Mapeamento de matéria escura
O maior mapeamento de matéria escura já feito concentrou-se em regiões distantes do universo, a cerca de seis bilhões de anos-luz do nosso sistema solar. Na imagem, os pontos mais claros indicam a presença de matéria escura. (imagem: CFHTLens/Van Waerbeke/Heymans)

Até hoje poucos estudos analisaram áreas da Via Láctea próximas ao Sol. A maioria das pesquisas sobre matéria escura feitas na nossa galáxia se concentrou em sua região periférica.

Para o astrofísico Martín Makler, do Centro Brasileiro de Pesquisas Físicas (CBPF), não é possível descartar imprecisões nos cálculos e nas hipóteses em que o estudo se baseou. “A pesquisa precisa ser refeita e verificada por outros cientistas antes de uma conclusão definitiva. Se confirmados, os resultados obtidos teriam muitas implicações para o entendimento do universo.”

Makler explica que os modelos mais aceitos sobre matéria escura a descrevem como fria, ou seja, uma matéria com velocidade baixa, se comparada à da luz, e que tende a se aglomerar. A ausência de matéria escura perto do Sol poderia significar que ela não é fria – mas morna –, tem velocidade maior e, por isso, está mais espalhada.

“Alguns trabalhos já apontam para a possibilidade de a matéria escura ser morna e essa é uma das explicações para a ausência verificada”, diz o astrofísico. “Mas existe ainda uma chance de que ela seja mesmo fria e, contra todas as estatísticas, não esteja presente na região observada.”

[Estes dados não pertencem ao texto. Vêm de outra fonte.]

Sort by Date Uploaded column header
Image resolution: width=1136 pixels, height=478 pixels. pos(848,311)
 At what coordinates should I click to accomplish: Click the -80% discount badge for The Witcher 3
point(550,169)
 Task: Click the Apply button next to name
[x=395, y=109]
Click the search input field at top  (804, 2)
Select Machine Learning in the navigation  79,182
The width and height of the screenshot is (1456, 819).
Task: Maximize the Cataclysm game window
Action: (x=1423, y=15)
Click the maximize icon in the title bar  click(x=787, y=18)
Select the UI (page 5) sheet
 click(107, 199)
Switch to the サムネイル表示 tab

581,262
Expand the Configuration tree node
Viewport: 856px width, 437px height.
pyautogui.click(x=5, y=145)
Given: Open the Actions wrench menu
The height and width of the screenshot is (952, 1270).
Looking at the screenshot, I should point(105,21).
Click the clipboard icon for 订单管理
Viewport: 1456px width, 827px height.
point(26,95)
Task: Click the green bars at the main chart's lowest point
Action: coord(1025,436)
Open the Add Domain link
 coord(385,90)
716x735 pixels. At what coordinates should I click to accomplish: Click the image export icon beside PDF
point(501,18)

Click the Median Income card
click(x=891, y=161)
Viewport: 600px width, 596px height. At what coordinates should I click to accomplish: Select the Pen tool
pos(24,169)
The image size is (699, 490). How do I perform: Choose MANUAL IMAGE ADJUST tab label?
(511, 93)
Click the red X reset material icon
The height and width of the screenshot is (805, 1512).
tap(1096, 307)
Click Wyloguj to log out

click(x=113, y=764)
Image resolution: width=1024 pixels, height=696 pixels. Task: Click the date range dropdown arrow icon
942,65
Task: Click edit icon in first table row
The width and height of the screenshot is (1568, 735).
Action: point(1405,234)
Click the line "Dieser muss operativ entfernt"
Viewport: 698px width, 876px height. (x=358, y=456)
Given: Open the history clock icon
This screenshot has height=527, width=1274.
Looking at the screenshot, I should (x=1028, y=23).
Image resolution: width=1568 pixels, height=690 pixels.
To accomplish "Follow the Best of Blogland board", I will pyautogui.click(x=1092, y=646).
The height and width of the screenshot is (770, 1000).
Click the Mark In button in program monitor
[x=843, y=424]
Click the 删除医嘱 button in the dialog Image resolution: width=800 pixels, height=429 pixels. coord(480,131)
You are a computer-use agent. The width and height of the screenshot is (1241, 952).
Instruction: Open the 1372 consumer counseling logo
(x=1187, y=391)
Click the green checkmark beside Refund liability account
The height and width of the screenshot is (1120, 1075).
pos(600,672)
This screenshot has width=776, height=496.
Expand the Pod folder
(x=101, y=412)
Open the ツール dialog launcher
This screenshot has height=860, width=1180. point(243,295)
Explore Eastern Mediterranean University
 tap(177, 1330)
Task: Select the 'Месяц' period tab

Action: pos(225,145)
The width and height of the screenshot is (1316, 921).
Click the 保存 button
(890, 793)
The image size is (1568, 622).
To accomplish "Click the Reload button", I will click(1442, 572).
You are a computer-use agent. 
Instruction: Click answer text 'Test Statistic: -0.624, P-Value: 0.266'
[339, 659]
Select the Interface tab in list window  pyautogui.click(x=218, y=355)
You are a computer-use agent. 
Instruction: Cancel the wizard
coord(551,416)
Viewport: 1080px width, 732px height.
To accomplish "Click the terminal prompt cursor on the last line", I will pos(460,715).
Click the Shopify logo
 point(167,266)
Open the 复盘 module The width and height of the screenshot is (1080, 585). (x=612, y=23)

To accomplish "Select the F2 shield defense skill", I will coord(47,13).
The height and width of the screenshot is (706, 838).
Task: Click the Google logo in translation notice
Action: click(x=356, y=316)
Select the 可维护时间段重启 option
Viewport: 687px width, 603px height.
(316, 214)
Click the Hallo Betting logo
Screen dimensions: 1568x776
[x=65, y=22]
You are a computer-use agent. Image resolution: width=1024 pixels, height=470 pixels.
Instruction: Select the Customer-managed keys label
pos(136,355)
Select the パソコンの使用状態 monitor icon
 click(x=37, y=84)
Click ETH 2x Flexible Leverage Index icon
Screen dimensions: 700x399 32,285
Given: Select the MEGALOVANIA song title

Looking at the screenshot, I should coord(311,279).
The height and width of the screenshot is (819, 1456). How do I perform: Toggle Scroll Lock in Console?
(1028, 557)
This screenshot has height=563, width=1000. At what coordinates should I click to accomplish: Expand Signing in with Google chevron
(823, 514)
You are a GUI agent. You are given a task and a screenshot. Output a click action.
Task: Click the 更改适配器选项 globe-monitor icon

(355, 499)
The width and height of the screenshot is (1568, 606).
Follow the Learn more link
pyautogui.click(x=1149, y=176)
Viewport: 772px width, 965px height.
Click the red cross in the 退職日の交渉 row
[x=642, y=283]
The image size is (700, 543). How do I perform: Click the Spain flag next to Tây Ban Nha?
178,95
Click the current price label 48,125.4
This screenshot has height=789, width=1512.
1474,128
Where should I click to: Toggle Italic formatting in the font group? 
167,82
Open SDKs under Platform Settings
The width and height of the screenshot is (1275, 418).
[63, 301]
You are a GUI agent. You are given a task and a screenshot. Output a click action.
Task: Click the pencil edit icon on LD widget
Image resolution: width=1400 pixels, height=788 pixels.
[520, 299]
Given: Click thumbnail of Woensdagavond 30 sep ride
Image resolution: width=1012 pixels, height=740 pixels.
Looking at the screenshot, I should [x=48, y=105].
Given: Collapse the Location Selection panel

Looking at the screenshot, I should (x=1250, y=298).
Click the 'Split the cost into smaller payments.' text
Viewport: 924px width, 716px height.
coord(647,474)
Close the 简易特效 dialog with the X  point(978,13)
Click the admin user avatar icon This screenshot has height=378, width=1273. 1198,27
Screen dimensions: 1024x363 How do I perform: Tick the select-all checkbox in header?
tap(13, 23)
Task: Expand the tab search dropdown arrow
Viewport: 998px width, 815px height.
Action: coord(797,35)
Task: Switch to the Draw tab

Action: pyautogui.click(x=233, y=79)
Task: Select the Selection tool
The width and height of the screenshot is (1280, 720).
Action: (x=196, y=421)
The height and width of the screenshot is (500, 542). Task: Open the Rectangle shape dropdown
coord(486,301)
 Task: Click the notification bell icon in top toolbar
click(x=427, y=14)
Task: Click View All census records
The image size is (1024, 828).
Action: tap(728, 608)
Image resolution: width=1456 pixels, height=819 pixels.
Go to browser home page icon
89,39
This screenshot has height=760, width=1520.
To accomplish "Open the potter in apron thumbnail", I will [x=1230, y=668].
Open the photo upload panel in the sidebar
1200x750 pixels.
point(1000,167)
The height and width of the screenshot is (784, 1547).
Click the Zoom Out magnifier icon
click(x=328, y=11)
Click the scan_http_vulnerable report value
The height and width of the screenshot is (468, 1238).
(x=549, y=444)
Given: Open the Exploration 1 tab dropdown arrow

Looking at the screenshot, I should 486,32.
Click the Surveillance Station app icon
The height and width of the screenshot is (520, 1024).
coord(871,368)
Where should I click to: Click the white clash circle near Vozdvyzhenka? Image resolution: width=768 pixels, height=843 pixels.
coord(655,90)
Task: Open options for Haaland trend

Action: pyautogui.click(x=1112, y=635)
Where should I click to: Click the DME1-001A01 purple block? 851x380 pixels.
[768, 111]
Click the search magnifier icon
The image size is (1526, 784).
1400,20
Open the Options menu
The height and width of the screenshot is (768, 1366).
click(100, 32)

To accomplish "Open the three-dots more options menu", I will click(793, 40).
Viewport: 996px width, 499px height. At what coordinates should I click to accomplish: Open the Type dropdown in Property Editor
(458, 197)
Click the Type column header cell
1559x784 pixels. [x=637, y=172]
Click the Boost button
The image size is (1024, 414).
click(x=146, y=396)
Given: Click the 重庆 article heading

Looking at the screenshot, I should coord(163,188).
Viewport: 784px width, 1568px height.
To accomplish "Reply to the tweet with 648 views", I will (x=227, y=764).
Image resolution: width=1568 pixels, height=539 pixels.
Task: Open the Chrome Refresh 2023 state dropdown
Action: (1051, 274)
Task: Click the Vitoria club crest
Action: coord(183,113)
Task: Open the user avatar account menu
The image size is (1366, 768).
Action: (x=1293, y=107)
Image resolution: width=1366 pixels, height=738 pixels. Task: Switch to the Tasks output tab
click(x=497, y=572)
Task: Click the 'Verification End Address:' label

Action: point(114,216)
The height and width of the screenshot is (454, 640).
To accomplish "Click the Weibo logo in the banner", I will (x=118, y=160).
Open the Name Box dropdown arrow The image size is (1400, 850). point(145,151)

Makler lembra que a nossa galáxia tem cerca de 100 mil anos-luz de diâmetro, quase dez vezes mais que a região analisada na pesquisa.

Esperança no espaço

Hoje, dezenas de laboratórios no mundo tentam, ainda sem sucesso, detectar matéria escura de forma direta pela medição da chamada força nuclear fraca. Essa força, em teoria, seria perceptível quando a matéria escura ‘esbarrasse’ no núcleo de um átomo.

Se não houver matéria escura perto do Sistema Solar, a busca por essa substância no nosso planeta torna-se quase impossível

Se não houver matéria escura perto do Sistema Solar, a busca por essa substância no nosso planeta torna-se quase impossível. “Caso seja confirmado, esse resultado é uma mensagem para os laboratórios dizendo que é muito mais difícil detectar matéria escura em laboratórios na Terra do que imaginamos”, comenta Makler.

Nesse caso, as esperanças de detecção vão mesmo (literalmente) para o espaço. O astrônomo chileno Christian Bidin aposta em rastreamentos futuros da Via Láctea. “O enigma da matéria escura tornou-se agora ainda mais misterioso”, diz. “Rastreamentos como os da missão Gaia, da Agência Espacial Europeia, serão cruciais para avançarmos a partir deste momento.”

A missão Gaia, prevista para 2013, tem com principal objetivo criar um mapa tridimensional da Via Láctea, revelando sua composição e formação. O levantamento de mais de um bilhão de estrelas incluirá também a região próxima ao Sol e vai fornecer mais dados para detecção da matéria escura.